* [Problem details] The records below are to be restated word for word; their pictures are not.

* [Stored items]

____

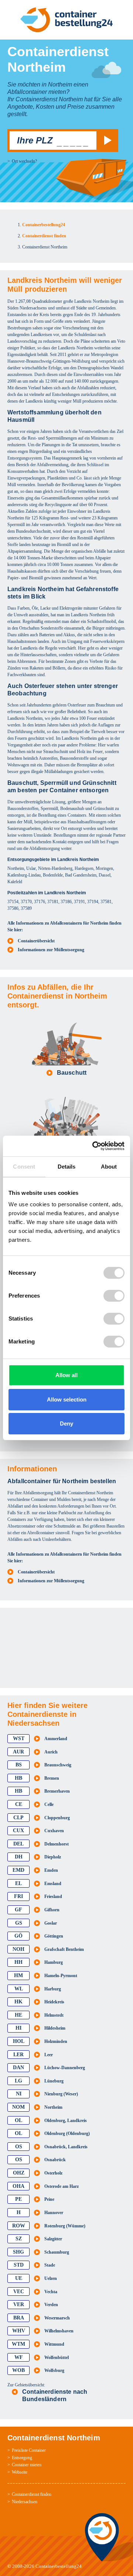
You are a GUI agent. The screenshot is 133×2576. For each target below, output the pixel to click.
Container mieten (26, 2464)
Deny (66, 1423)
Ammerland (55, 1738)
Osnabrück (55, 2159)
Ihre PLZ (35, 140)
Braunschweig (57, 1764)
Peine (49, 2199)
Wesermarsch (57, 2318)
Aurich (51, 1752)
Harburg (52, 1989)
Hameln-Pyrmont (60, 1975)
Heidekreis (54, 2001)
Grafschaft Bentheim (64, 1949)
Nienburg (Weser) (61, 2094)
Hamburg (53, 1962)
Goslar (50, 1923)
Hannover (53, 2212)
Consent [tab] (24, 1166)
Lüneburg (54, 2081)
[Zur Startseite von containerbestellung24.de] (66, 19)
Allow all (66, 1375)
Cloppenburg (57, 1817)
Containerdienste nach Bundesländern (54, 2395)
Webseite (19, 2472)
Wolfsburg (54, 2370)
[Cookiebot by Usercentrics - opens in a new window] (94, 1146)
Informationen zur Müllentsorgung (51, 949)
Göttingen (53, 1936)
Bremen (51, 1778)
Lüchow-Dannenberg (64, 2067)
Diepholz (52, 1857)
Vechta (50, 2291)
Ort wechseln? (24, 161)
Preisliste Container (29, 2450)
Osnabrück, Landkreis (66, 2146)
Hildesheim (54, 2028)
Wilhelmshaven (59, 2330)
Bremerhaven (57, 1791)
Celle (49, 1804)
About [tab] (109, 1166)
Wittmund (54, 2344)
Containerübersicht (36, 940)
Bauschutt (71, 1073)
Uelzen (50, 2278)
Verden (51, 2304)
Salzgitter (53, 2238)
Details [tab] (67, 1166)
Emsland (52, 1883)
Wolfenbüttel (56, 2357)
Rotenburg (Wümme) (64, 2225)
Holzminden (55, 2041)
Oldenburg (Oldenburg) (67, 2133)
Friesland (53, 1896)
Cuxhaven (54, 1830)
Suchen (106, 140)
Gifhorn (51, 1909)
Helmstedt (54, 2015)
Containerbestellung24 (58, 2566)
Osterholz (53, 2173)
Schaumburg (56, 2252)
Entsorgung (22, 2457)
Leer (48, 2054)
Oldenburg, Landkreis (65, 2120)
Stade (49, 2265)
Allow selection (66, 1399)
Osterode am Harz (61, 2186)
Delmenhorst (56, 1844)
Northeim (53, 2107)
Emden (51, 1870)
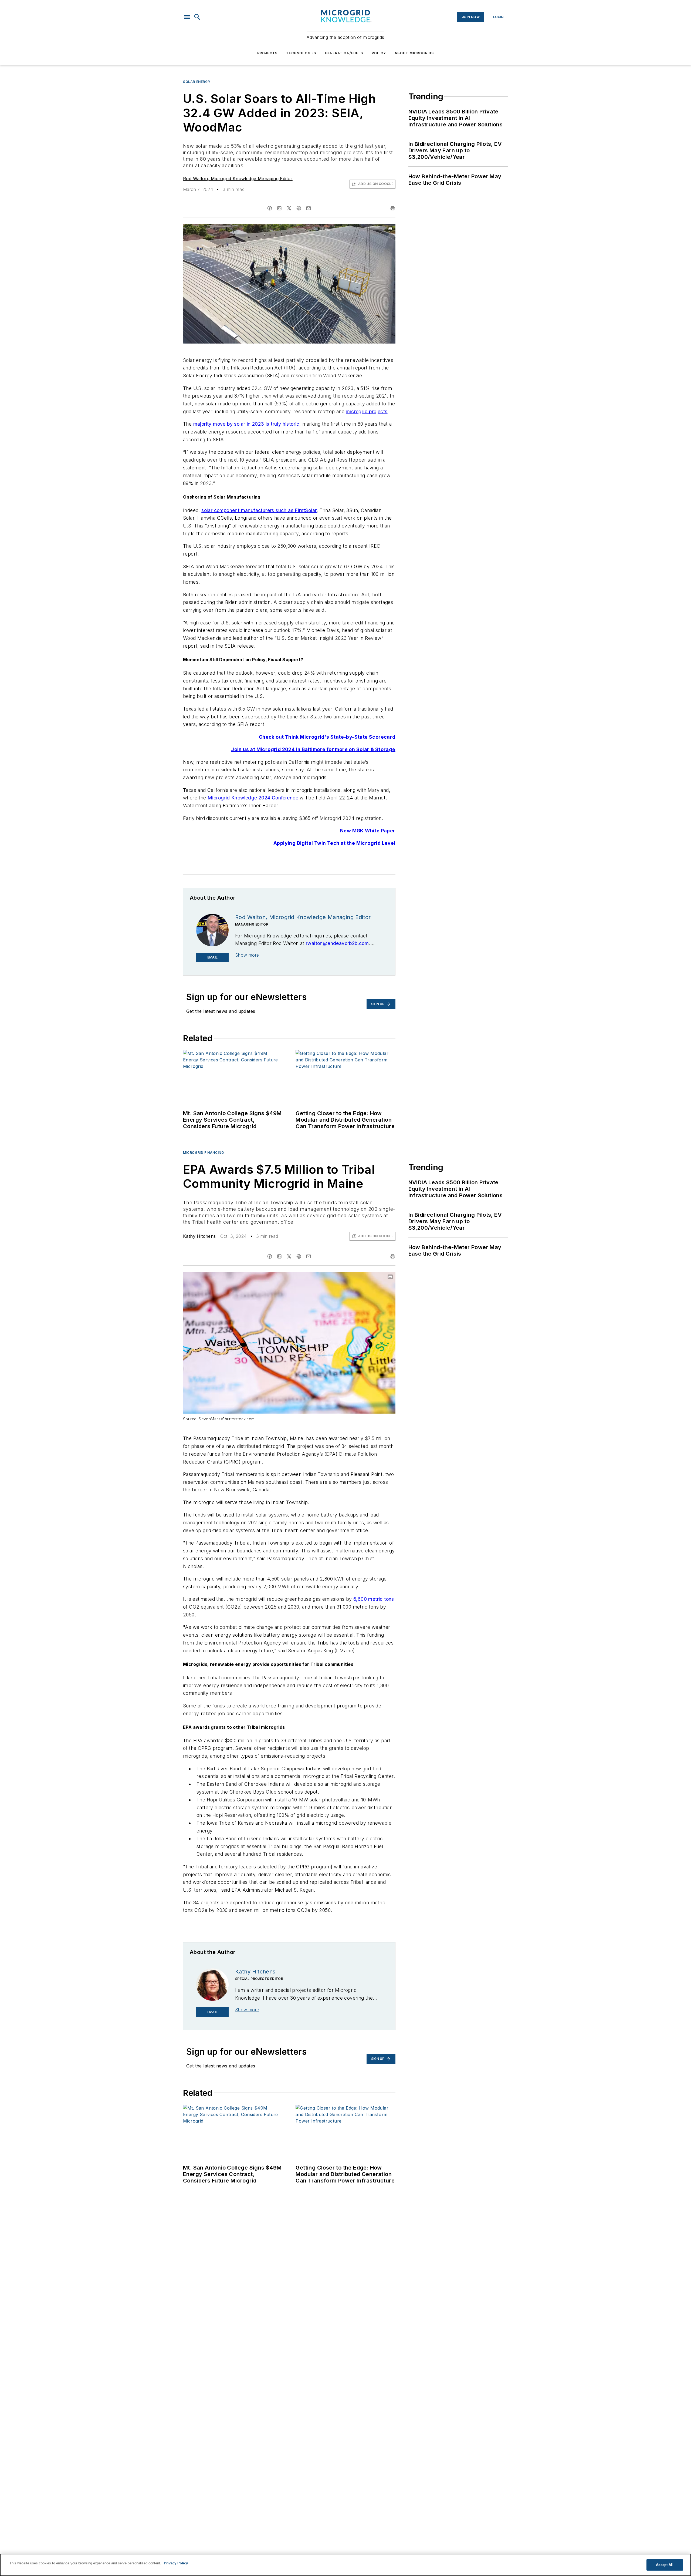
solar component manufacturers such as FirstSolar (259, 510)
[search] (197, 17)
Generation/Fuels (344, 53)
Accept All (664, 2565)
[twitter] (289, 208)
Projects (267, 53)
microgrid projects (366, 411)
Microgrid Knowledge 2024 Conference (253, 798)
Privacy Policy (176, 2563)
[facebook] (269, 208)
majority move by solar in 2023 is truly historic (246, 424)
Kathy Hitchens (199, 1236)
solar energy (196, 82)
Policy (379, 53)
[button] (187, 17)
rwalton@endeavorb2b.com (337, 943)
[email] (308, 208)
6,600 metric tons (373, 1599)
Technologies (301, 53)
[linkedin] (279, 208)
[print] (392, 208)
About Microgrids (414, 53)
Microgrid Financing (203, 1153)
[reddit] (299, 208)
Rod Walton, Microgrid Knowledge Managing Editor (238, 178)
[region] (345, 2565)
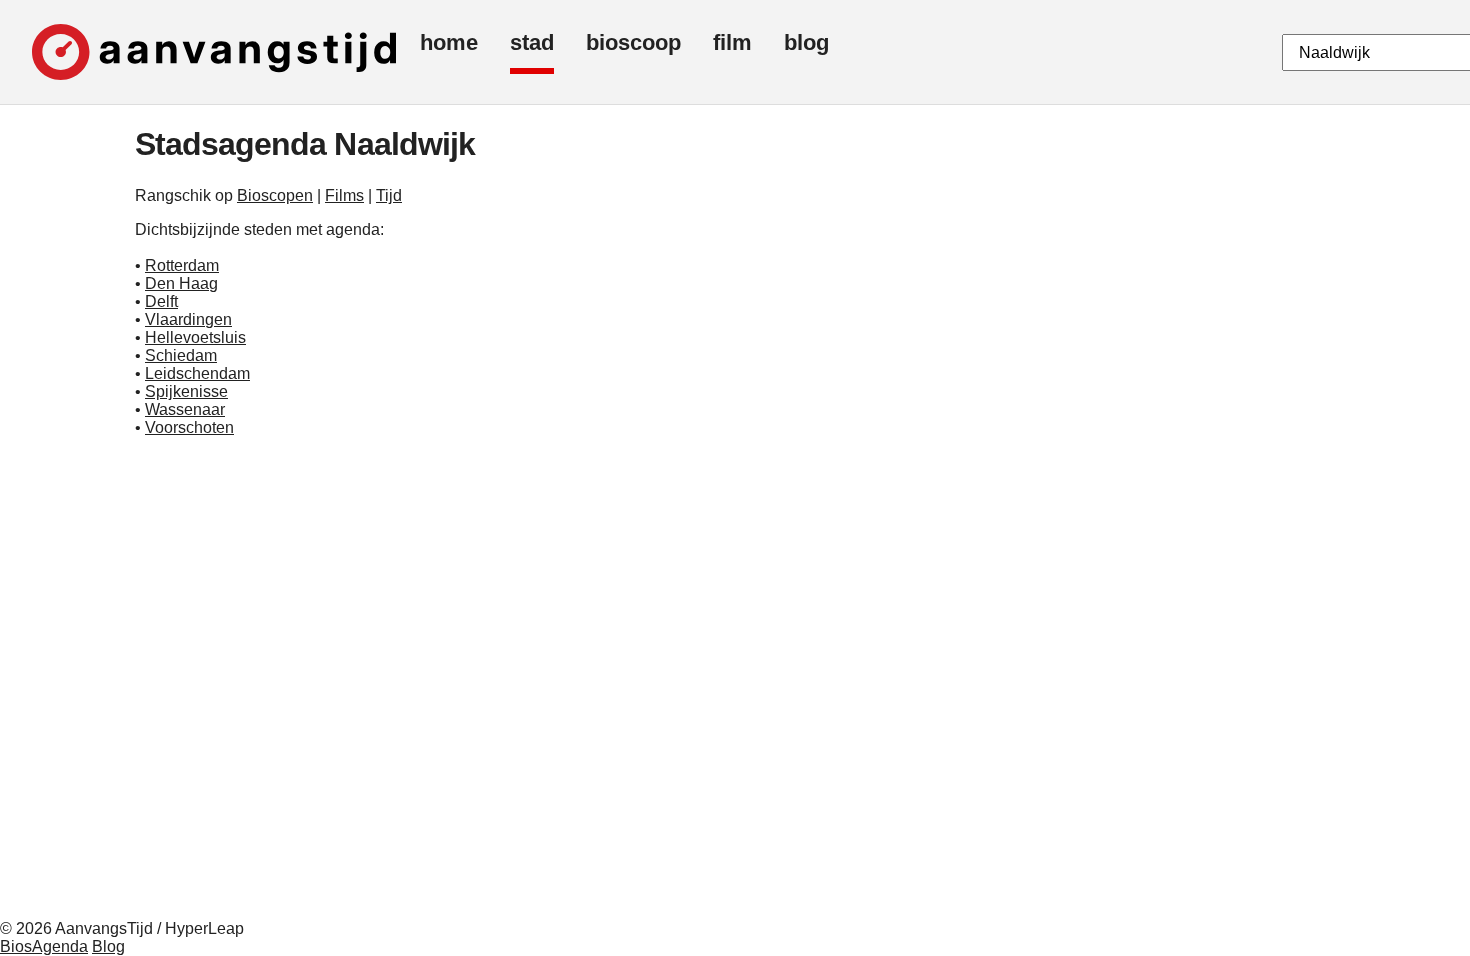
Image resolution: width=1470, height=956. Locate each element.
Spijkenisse (186, 391)
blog (806, 42)
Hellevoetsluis (195, 337)
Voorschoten (189, 427)
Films (344, 195)
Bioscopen (275, 195)
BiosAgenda (44, 946)
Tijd (389, 195)
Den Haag (181, 283)
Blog (108, 946)
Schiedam (181, 355)
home (449, 42)
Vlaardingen (188, 319)
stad (532, 42)
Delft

____

* [Solution for this problem]
You are a GUI agent. The screenshot is 133×2576. For each target below, output the pixel to click.
Container mieten (26, 2464)
Deny (66, 1423)
Ammerland (55, 1738)
Osnabrück (55, 2159)
Ihre PLZ (35, 140)
Braunschweig (57, 1764)
Peine (49, 2199)
Wesermarsch (57, 2318)
Aurich (51, 1752)
Harburg (52, 1989)
Hameln-Pyrmont (60, 1975)
Heidekreis (54, 2001)
Grafschaft Bentheim (64, 1949)
Nienburg (Weser) (61, 2094)
Hamburg (53, 1962)
Goslar (50, 1923)
Hannover (53, 2212)
Consent [tab] (24, 1166)
Lüneburg (54, 2081)
[Zur Startseite von containerbestellung24.de] (66, 19)
Allow all (66, 1375)
Cloppenburg (57, 1817)
Containerdienste nach Bundesländern (54, 2395)
Webseite (19, 2472)
Wolfsburg (54, 2370)
[Cookiebot by Usercentrics - opens in a new window] (94, 1146)
Informationen zur Müllentsorgung (51, 949)
Göttingen (53, 1936)
Bremen (51, 1778)
Lüchow-Dannenberg (64, 2067)
Diepholz (52, 1857)
Vechta (50, 2291)
Ort wechseln? (24, 161)
Preisliste Container (29, 2450)
Osnabrück, Landkreis (66, 2146)
Hildesheim (54, 2028)
Wilhelmshaven (59, 2330)
Bremerhaven (57, 1791)
Celle (49, 1804)
About [tab] (109, 1166)
Wittmund (54, 2344)
Containerübersicht (36, 940)
Bauschutt (71, 1073)
Uelzen (50, 2278)
Verden (51, 2304)
Salzgitter (53, 2238)
Details [tab] (67, 1166)
Emsland (52, 1883)
Wolfenbüttel (56, 2357)
Rotenburg (Wümme) (64, 2225)
Holzminden (55, 2041)
Oldenburg (Oldenburg) (67, 2133)
Friesland (53, 1896)
Cuxhaven (54, 1830)
Suchen (106, 140)
Gifhorn (51, 1909)
Helmstedt (54, 2015)
Containerbestellung24 (58, 2566)
Osterholz (53, 2173)
Schaumburg (56, 2252)
Entsorgung (22, 2457)
Leer (48, 2054)
Oldenburg, Landkreis (65, 2120)
Stade (49, 2265)
Allow selection (66, 1399)
Osterode am Harz (61, 2186)
Delmenhorst (56, 1844)
Northeim (53, 2107)
Emden (51, 1870)
solar component manufacturers such as FirstSolar (259, 510)
[search] (197, 17)
Generation/Fuels (344, 53)
Accept All (664, 2565)
[twitter] (289, 208)
Projects (267, 53)
microgrid projects (366, 411)
Microgrid Knowledge 2024 Conference (253, 798)
Privacy Policy (176, 2563)
[facebook] (269, 208)
majority move by solar in 2023 is truly historic (246, 424)
Kathy Hitchens (199, 1236)
solar energy (196, 82)
Policy (379, 53)
[button] (187, 17)
rwalton@endeavorb2b.com (337, 943)
[email] (308, 208)
6,600 metric tons (373, 1599)
Technologies (301, 53)
[linkedin] (279, 208)
[print] (392, 208)
About Microgrids (414, 53)
Microgrid Financing (203, 1153)
[reddit] (299, 208)
Rod Walton, Microgrid Knowledge Managing Editor (238, 178)
[region] (345, 2565)
Image resolution: width=1470, height=956. Locate each element.
Spijkenisse (186, 391)
blog (806, 42)
Hellevoetsluis (195, 337)
Voorschoten (189, 427)
Films (344, 195)
Bioscopen (275, 195)
BiosAgenda (44, 946)
Tijd (389, 195)
Den Haag (181, 283)
Blog (108, 946)
Schiedam (181, 355)
home (449, 42)
Vlaardingen (188, 319)
stad (532, 42)
Delft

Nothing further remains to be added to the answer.